■ THE REQUEST: Reproduce word for word the portion of the records that opens with the line containing "This screenshot has width=2576, height=728." and closes with the end of the records, including both ends.

■ DATA:
· · · · · · ·

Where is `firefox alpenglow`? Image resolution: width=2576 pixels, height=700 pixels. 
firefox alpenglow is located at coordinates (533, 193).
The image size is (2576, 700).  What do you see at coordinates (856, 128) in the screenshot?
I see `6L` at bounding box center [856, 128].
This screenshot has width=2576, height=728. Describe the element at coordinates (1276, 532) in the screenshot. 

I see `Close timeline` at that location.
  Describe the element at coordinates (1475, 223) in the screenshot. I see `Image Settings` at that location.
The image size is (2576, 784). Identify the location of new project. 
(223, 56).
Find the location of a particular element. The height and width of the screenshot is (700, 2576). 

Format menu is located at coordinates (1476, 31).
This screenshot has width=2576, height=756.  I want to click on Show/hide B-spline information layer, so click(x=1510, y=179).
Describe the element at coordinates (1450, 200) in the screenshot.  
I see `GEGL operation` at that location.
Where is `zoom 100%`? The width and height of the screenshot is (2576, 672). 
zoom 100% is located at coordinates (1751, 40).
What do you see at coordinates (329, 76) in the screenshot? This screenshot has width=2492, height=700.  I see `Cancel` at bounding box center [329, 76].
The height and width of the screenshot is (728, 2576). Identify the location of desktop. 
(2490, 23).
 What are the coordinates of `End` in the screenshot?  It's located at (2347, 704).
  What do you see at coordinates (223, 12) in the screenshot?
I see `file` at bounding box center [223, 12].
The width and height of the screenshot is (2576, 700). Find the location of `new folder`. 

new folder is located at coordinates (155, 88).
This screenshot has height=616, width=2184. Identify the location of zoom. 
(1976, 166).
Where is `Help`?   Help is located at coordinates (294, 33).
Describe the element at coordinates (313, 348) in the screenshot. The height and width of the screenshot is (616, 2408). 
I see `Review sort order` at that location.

· · · · · · ·

■ THE OUTPUT:
This screenshot has width=2576, height=728. Describe the element at coordinates (1276, 532) in the screenshot. 

I see `Close timeline` at that location.
  Describe the element at coordinates (1475, 223) in the screenshot. I see `Image Settings` at that location.
The image size is (2576, 784). Identify the location of new project. 
(223, 56).
Find the location of a particular element. The height and width of the screenshot is (700, 2576). 

Format menu is located at coordinates (1476, 31).
This screenshot has width=2576, height=756.  I want to click on Show/hide B-spline information layer, so click(x=1510, y=179).
Describe the element at coordinates (1450, 200) in the screenshot.  
I see `GEGL operation` at that location.
Where is `zoom 100%`? The width and height of the screenshot is (2576, 672). 
zoom 100% is located at coordinates (1751, 40).
What do you see at coordinates (329, 76) in the screenshot? This screenshot has width=2492, height=700.  I see `Cancel` at bounding box center [329, 76].
The height and width of the screenshot is (728, 2576). Identify the location of desktop. 
(2490, 23).
 What are the coordinates of `End` in the screenshot?  It's located at (2347, 704).
  What do you see at coordinates (223, 12) in the screenshot?
I see `file` at bounding box center [223, 12].
The width and height of the screenshot is (2576, 700). Find the location of `new folder`. 

new folder is located at coordinates (155, 88).
This screenshot has height=616, width=2184. Identify the location of zoom. 
(1976, 166).
Where is `Help`?   Help is located at coordinates (294, 33).
Describe the element at coordinates (313, 348) in the screenshot. The height and width of the screenshot is (616, 2408). 
I see `Review sort order` at that location.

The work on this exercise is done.